Complete step-by-step answer:
Now there is a simple yet effective method to convert a decimal number into a rational number.
To convert a decimal into a rational number or to a fraction, we observe the number of digits occur after the decimal point. For example, in this case, we are given $1.25$. We see there are two digits after the decimal point. Thus we have, $\dfrac{{125}}{{100}}$ as the fraction of $1.25$. Note that for the two digits after the decimal place, we got two zeros after $1$ in the denominator i.e., we got $100$ in the denominator.
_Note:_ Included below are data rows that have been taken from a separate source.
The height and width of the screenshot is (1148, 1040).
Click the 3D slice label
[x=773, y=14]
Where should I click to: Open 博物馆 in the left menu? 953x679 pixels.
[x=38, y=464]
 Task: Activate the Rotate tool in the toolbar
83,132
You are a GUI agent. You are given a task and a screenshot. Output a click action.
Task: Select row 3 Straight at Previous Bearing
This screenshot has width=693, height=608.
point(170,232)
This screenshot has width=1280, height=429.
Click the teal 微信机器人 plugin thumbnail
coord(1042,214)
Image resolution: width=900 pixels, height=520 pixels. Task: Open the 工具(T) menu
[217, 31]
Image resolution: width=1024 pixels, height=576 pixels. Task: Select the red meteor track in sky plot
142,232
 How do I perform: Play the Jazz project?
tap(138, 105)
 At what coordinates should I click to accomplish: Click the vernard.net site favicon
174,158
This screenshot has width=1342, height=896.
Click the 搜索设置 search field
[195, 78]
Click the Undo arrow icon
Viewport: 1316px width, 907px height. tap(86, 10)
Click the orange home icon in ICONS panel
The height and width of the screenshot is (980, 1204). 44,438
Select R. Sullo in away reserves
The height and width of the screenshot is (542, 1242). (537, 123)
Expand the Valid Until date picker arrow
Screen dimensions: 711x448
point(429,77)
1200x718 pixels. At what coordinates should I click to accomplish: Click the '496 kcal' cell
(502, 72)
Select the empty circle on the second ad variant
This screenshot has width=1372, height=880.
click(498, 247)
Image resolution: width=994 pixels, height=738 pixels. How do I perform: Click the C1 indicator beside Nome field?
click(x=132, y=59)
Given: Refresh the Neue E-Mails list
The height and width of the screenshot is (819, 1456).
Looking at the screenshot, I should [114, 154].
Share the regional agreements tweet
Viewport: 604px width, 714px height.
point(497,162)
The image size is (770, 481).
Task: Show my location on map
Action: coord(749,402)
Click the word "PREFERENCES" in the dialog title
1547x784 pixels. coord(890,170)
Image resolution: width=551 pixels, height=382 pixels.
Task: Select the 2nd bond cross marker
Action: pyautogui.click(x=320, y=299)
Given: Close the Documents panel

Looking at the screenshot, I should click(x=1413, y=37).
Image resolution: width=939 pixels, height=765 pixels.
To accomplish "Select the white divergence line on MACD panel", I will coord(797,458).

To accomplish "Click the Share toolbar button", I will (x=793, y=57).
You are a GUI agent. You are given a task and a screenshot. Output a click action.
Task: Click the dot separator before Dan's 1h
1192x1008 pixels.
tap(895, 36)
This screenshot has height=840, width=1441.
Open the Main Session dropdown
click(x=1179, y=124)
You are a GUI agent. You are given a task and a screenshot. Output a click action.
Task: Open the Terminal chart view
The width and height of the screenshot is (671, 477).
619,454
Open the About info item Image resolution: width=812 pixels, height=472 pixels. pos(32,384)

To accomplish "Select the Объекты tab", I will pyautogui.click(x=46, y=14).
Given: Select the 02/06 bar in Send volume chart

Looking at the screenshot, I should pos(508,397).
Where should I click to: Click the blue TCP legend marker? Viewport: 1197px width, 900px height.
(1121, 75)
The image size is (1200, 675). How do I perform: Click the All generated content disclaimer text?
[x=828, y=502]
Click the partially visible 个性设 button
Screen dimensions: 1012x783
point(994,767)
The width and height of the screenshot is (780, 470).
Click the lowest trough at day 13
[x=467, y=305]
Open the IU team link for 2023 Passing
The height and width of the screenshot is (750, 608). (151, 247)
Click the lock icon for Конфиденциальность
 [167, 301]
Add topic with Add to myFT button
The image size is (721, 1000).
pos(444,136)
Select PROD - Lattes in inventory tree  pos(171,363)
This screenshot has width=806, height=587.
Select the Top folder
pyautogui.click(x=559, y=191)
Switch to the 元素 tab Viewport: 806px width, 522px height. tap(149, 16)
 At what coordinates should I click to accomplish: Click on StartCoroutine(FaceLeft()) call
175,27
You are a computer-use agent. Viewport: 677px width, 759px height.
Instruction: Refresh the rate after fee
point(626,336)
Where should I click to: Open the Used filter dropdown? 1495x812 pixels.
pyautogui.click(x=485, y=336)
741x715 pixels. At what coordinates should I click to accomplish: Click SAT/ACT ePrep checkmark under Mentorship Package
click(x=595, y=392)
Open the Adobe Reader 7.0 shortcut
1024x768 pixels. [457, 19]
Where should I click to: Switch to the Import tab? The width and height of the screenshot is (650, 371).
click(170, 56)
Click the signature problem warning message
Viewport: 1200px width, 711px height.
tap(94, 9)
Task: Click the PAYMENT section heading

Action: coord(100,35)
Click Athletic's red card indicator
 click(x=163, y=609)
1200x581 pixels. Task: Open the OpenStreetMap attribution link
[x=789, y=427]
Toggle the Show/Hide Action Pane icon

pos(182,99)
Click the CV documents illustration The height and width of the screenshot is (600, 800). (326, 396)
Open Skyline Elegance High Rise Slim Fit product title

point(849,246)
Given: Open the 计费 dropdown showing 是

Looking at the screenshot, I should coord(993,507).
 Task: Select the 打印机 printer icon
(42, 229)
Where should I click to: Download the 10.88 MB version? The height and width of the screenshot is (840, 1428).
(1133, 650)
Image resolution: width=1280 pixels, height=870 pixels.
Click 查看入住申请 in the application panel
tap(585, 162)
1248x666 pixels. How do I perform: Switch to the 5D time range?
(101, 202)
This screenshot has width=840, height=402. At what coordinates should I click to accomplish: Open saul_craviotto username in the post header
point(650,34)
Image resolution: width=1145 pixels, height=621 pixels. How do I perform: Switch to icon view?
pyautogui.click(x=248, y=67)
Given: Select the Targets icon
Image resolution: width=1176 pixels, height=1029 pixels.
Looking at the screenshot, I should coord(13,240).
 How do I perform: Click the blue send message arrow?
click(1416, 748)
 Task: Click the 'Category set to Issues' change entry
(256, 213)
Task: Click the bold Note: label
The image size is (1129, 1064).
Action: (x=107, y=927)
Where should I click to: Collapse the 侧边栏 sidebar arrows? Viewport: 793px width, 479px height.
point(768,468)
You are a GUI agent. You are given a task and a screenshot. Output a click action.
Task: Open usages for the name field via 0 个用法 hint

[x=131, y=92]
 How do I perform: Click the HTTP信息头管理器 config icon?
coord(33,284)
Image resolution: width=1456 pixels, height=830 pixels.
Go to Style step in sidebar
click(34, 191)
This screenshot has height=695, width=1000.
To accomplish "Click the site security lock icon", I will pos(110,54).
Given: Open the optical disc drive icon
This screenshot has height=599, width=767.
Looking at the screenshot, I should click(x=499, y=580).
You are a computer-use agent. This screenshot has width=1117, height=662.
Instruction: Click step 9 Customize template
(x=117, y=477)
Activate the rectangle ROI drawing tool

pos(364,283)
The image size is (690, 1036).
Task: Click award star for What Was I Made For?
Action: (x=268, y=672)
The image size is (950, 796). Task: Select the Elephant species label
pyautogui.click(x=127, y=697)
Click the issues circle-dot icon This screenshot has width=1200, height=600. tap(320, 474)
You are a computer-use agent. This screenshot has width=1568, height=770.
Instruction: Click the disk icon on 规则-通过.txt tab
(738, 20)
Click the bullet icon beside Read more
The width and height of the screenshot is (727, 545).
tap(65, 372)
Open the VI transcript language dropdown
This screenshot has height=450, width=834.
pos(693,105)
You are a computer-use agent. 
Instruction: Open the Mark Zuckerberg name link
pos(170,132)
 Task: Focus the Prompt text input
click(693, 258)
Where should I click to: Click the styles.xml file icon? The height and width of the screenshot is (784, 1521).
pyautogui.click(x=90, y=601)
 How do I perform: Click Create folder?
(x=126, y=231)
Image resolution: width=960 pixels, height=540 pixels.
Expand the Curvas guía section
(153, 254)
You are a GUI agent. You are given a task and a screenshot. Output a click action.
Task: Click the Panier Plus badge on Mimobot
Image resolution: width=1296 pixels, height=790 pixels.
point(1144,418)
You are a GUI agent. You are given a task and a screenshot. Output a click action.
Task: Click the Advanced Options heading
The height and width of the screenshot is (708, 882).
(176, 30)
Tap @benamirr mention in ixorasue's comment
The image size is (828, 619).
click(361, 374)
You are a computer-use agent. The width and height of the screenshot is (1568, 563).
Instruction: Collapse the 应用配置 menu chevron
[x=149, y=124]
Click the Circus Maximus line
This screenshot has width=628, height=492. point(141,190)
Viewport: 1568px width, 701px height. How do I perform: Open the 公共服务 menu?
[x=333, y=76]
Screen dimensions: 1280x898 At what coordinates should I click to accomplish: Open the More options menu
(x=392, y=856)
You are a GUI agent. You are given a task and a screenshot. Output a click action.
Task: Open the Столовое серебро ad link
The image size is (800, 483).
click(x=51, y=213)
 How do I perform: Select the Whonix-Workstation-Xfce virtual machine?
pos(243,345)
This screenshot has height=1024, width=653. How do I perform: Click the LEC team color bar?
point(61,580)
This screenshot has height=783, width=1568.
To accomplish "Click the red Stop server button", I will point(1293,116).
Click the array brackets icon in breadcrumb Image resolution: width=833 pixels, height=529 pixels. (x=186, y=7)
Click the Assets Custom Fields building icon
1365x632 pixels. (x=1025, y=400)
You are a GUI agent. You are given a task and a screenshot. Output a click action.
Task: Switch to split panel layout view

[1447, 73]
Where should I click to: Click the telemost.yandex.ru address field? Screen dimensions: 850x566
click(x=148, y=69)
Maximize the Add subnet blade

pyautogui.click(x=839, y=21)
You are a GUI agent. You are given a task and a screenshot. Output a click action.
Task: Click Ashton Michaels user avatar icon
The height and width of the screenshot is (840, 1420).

Now given, ${(1.25)^3} - 2.25{(1.25)^3} + 3.75{(0.75)^2} - {(0.75)^3}$$ = {\left( {\dfrac{{125}}{{100}}} \right)^3} - \left( {\dfrac{{225}}{{100}}} \right) \times {\left( {\dfrac{{125}}{{100}}} \right)^3} + \left( {\dfrac{{375}}{{100}}} \right) \times {\left( {\dfrac{{75}}{{100}}} \right)^2} - {\left( {\dfrac{{75}}{{100}}} \right)^3}$
$ = {\left( {\dfrac{{125}}{{100}}} \right)^3}\left[ {\dfrac{{100 - 225}}{{100}}} \right] + {\left( {\dfrac{{75}}{{100}}} \right)^2}\left[ {\dfrac{{375 - 75}}{{100}}} \right]$
$ = {\left( {\dfrac{5}{4}} \right)^3}\left[ {\dfrac{{ - 125}}{{100}}} \right] + {\left( {\dfrac{3}{4}} \right)^2}\left[ {\dfrac{{300}}{{100}}} \right]$
$ = \left( {\dfrac{{125}}{{64}}} \right) \times \left( {\dfrac{{ - 5}}{4}} \right) + \left( {\dfrac{9}{{16}}} \right) \times 3$
$ = \dfrac{{ - 625}}{{256}} + \dfrac{{27}}{{16}}$
$ = \dfrac{{ - 625 + \left( {27 \times 16} \right)}}{{256}}$
$ = \dfrac{{ - 625 + 432}}{{256}}$
$ = \dfrac{{ - 193}}{{256}}$ which is not equal to any of the options given.
Therefore option (D) None is correct.
So, the correct answer is “Option D”.

Note: Students should have a proper concept and proper practice of solving these fractional numerical problems. There is a normal and simple way to solve these problems applying the basic algebraic formulae. They should observe the given sum to do this. After observing students can relate the necessary and required formula to simplify the shape of the sum. But in this particular case we are not given the option to apply the formula, so we just solve this in the basic calculation method.